The following arguments control incremental imports:

Table 4. Incremental import arguments:

ArgumentDescription
--check-column (col)Specifies the column to be examined when determining which rows to import.
--incremental (mode)Specifies how Sqoop determines which rows are new. Legal values for mode include append and lastmodified.
--last-value (value)Specifies the maximum value of the check column from the previous import.

Sqoop supports two types of incremental imports: append and lastmodified. You can use the --incremental argument to specify the type of incremental import to perform.

You should specify append mode when importing a table where new rows are continually being added with increasing row id values. You specify the column containing the row’s id with --check-column. Sqoop imports rows where the check column has a value greater than the one specified with --last-value.

An alternate table update strategy supported by Sqoop is called lastmodified mode. You should use this when rows of the source table may be updated, and each such update will set the value of a last-modified column to the current timestamp. Rows where the check column holds a timestamp more recent than the timestamp specified with --last-value are imported.

At the end of an incremental import, the value which should be specified as --last-value for a subsequent import is printed to the screen. When running a subsequent import, you should specify --last-value in this way to ensure you import only the new or updated data. This is handled automatically by creating an incremental import as a saved job, which is the preferred mechanism for performing a recurring incremental import. See the section on saved jobs later in this document for more information.

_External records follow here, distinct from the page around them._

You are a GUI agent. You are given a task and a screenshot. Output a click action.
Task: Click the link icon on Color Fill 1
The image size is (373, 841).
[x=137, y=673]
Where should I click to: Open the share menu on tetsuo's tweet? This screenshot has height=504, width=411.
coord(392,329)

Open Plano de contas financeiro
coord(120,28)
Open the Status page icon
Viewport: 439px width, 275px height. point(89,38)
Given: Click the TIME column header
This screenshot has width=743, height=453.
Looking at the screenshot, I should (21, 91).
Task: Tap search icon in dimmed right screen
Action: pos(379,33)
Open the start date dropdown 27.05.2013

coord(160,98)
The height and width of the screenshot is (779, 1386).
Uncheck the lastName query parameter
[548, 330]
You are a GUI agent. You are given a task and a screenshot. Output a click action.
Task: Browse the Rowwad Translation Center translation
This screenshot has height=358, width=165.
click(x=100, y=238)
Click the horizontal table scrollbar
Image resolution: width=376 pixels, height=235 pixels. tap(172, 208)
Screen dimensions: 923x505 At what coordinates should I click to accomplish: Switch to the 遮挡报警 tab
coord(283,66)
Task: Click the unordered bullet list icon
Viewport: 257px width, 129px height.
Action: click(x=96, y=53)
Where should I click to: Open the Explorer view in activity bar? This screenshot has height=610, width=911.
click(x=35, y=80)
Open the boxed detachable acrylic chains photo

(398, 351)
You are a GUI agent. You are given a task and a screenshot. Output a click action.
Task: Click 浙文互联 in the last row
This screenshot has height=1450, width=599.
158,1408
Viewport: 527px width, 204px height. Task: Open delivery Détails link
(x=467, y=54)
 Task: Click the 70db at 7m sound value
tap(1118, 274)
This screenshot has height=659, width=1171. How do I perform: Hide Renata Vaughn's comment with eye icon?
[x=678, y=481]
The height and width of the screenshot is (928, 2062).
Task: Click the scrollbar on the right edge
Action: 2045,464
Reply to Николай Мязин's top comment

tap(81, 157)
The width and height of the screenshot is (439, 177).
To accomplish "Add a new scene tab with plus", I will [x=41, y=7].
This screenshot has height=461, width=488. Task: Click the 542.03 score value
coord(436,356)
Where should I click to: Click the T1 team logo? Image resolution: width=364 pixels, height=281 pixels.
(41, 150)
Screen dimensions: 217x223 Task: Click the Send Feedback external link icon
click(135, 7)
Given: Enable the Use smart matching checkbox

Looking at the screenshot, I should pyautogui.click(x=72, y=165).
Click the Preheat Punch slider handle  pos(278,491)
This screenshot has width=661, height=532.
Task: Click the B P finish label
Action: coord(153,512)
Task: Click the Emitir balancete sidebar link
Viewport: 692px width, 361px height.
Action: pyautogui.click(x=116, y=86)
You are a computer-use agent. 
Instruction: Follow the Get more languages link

View solution in original post

3 REPLIES 3

avatar
Master Mentor

@Rushikesh Deshmukh

See this https://sqoop.apache.org/docs/1.4.2/SqoopUserGuide.html#_incremental_imports

Sqoop provides an incremental import mode which can be used to retrieve only rows newer than some previously-imported set of rows.

The following arguments control incremental imports:

Table 4. Incremental import arguments:

ArgumentDescription
--check-column (col)Specifies the column to be examined when determining which rows to import.
--incremental (mode)Specifies how Sqoop determines which rows are new. Legal values for mode include append and lastmodified.
--last-value (value)Specifies the maximum value of the check column from the previous import.

Sqoop supports two types of incremental imports: append and lastmodified. You can use the --incremental argument to specify the type of incremental import to perform.

You should specify append mode when importing a table where new rows are continually being added with increasing row id values. You specify the column containing the row’s id with --check-column. Sqoop imports rows where the check column has a value greater than the one specified with --last-value.

An alternate table update strategy supported by Sqoop is called lastmodified mode. You should use this when rows of the source table may be updated, and each such update will set the value of a last-modified column to the current timestamp. Rows where the check column holds a timestamp more recent than the timestamp specified with --last-value are imported.

At the end of an incremental import, the value which should be specified as --last-value for a subsequent import is printed to the screen. When running a subsequent import, you should specify --last-value in this way to ensure you import only the new or updated data. This is handled automatically by creating an incremental import as a saved job, which is the preferred mechanism for performing a recurring incremental import. See the section on saved jobs later in this document for more information.

avatar

@Neeraj Sabharwal, thanks for quick reply.

avatar

Hi Neeraj Sabharwal,

@Neeraj Sabharwal

@Rushikesh Deshmukh

This are the steps i followed for incremental import in sqoop for hbase table.

Step 1:

Importing a Table To HBase

sqoop import --connect "jdbc:sqlserver://x.x.x.x:1433;database=test" --username sa -P --table employee --hbase-table employee --hbase-create-table --column-family cf --hbase-row-key id -m 1

Step 2:

SQOOP HBASE INCREMENTAL IMPORT

sqoop import --connect "jdbc:sqlserver://x.x.x.x:1433;database=test" --username sa -P --table employee --incremental append --check-column id --last-value 71 -m 1

Step 3:

SQOOP JOB CREATION FOR HBASE INCREMENT

sqoop job --create incjobsnew -- import --connect "jdbc:sqlserver://x.x.x.x:1433;database=test" --username sa -P --table employee --incremental append --check-column id --last-value 71 -m 1.

When i execute sqoop job

sqoop job --exec incjobsnew.

Sqoop command runs successfully and it show the exact number of records retrieved successfully. When i check in hbase for the records. It doesn't show the retrieved results.

Could you tell where is the mistake done.

I need to automate this sqoop job in Oozie to run a particular time interval daily.